According to the first alternate method the bridge structure is supported by vertical cables, known as hangers or suspenders cables which in turn are suspended from longitudinal cables known as suspension cables bearing on vertical towers and anchored at their ends. The loads due to the superstructure and design traffic are transferred by the suspension cables to the vertical towers and to the end anchorages. The bridge structure is known as a suspension bridge structure where the main span is the distance between the towers and the side span is the distance between the tower and the anchorage system and there are two side spans.
According to the second alternate method, the bridge structure is supported by inclined cables which in turn are anchored to or supported by the vertical towers, the system being known as a stay cable bridge structure. The loads due to the superstructure and design traffic loads are transferred by the inclined cables to the vertical towers.
The disadvantage of the first method is that the length of the main span is limited to the strength of the suspension cables. When the length of the main span increases the load in the suspension cables and the height of the vertical towers increases. Another disadvantage is that during erection the bridge structure requires additional measures for its stability.
The disadvantage of the second method is that the horizontal component of the force in the inclined cables becomes too big for large structures and can not be taken by the bridge superstructure. Also, the required height of the tower increases with the span length.
The present invention represents a bridge structure with large span to be used for water crossings. To achieve this purpose, the bridge structure is provided with abutments, suspension cables, inclined cables, and inclined towers tied with horizontal cables.
It is an objective of this invention to develop a bridge structure with large opening for water crossing.
Another objective of this invention is to use inclined towers, reducing the length of the main span for the same water opening.
Another objective of this invention is to reduce the height of the towers.

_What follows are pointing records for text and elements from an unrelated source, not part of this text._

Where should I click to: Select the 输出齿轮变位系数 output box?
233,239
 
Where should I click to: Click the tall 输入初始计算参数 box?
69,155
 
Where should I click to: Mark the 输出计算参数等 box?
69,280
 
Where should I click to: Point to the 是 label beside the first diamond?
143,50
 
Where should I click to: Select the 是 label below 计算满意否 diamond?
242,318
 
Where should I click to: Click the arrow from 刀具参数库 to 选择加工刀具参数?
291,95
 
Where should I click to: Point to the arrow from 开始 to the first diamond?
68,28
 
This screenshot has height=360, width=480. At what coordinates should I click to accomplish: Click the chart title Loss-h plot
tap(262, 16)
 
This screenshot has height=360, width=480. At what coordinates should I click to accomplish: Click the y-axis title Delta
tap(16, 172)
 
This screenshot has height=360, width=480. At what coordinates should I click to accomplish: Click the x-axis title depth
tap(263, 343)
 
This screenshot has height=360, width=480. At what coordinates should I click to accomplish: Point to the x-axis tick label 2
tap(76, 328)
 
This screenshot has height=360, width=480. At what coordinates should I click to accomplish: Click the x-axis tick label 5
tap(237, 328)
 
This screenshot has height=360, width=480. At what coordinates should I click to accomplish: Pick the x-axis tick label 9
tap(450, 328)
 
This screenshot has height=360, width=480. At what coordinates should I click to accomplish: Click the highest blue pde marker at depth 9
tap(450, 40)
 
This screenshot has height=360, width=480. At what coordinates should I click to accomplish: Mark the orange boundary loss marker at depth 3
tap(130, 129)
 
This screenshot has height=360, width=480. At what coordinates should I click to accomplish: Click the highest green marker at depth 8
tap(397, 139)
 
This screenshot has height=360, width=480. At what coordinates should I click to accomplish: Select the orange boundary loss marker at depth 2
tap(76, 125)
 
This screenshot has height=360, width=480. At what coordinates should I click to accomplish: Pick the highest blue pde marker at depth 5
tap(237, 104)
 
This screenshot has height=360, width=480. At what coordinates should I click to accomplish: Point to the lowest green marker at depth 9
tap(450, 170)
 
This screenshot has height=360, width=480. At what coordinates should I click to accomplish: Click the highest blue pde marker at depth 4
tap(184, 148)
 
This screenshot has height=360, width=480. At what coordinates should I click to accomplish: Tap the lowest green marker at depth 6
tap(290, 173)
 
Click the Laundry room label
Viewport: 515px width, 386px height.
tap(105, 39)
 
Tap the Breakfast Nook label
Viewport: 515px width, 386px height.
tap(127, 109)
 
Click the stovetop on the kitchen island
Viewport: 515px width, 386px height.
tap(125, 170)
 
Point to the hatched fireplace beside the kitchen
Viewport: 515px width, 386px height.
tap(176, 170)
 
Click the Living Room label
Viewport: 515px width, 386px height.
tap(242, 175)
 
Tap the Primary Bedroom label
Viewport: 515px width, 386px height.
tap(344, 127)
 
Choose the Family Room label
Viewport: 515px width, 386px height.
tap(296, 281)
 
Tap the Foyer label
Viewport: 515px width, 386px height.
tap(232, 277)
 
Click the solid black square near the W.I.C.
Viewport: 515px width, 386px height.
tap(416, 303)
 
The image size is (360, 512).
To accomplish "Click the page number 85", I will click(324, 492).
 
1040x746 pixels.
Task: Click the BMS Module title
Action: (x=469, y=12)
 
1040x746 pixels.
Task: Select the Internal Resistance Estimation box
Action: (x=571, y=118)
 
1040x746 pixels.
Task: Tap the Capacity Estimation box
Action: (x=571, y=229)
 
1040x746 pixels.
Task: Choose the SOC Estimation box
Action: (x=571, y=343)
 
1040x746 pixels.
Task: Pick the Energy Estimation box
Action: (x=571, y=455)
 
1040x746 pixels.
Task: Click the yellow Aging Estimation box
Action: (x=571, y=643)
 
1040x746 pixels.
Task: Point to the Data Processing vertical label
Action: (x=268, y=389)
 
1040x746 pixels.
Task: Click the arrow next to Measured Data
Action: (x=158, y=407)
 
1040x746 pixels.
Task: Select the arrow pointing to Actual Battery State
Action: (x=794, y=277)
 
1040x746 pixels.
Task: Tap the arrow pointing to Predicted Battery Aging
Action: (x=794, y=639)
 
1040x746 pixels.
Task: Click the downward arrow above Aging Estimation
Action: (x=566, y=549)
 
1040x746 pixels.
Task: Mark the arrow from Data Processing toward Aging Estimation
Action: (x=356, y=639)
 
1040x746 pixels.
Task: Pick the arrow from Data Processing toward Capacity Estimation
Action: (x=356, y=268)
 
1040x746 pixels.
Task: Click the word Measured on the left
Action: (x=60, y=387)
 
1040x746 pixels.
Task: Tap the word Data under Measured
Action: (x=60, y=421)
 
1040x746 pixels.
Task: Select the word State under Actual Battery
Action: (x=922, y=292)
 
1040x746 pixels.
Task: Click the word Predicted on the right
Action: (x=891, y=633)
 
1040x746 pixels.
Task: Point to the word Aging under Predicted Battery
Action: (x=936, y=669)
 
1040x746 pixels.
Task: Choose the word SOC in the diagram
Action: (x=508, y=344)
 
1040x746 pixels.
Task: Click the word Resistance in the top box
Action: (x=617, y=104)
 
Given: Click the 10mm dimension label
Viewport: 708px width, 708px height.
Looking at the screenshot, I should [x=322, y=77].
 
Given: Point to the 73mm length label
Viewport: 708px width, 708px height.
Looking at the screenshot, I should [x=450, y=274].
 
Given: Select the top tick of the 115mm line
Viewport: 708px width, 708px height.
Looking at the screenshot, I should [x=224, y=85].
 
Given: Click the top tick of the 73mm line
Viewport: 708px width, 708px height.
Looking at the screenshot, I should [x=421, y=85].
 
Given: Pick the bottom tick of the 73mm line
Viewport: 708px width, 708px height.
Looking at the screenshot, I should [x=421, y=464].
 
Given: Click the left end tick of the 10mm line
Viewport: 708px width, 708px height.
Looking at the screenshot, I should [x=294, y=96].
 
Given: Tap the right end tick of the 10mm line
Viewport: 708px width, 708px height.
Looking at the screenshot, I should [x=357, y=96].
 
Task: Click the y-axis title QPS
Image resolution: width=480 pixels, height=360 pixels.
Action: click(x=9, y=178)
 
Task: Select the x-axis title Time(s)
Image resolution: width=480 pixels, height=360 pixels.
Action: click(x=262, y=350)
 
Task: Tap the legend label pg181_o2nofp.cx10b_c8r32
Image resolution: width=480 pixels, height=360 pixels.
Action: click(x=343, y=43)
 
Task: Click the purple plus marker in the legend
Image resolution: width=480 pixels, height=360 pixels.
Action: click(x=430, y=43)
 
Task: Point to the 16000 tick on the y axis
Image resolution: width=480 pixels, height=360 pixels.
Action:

Another objective of this invention is to transfer the vertical loads due to the bridge structure to the inclined towers in a form of axial loads minimizing the bending moment in the inclined towers.
Another objective of this invention is to increase the stability of the bridge structure during erection of the bridge. Another objective of this invention is to improve the response of the bridge structure to the dynamic loads acting on the bridge. Another objective of this invention is to reduce the weight of the bridge structure hence its cost.
Other objectives and advantages of this invention will become more apparent from the specifications taken in conjunction with the accompanying drawings in which:
FIG. 1 represents a perspective view of the bridge with inclined towers
FIG. 2 represents a elevation of the bridge with inclined towers, where the suspension cables are supported by the inclined towers and the inclined cables are either anchored to the bridge superstructure at their ends and supported by the same inclined towers at their median portions or anchored to the bridge superstructure at one of their ends and to the inclined towers at the other ends
FIG. 3 represents another elevation of the bridge with inclined towers, where the suspension cables are supported by vertical towers and the inclined cables are either anchored to the bridge superstructure at their ends and or supported by the inclined towers, at their median portions or anchored to the bridge superstructure at one of their ends and to the inclined towers at the other ends
FIG. 4 represents a cross section of the bridge with inclined towers in the portion of the bridge supported by the suspension cables
FIG. 5 represents a cross section of the bridge with inclined towers in the portion of the bridge supported by the inclined cables.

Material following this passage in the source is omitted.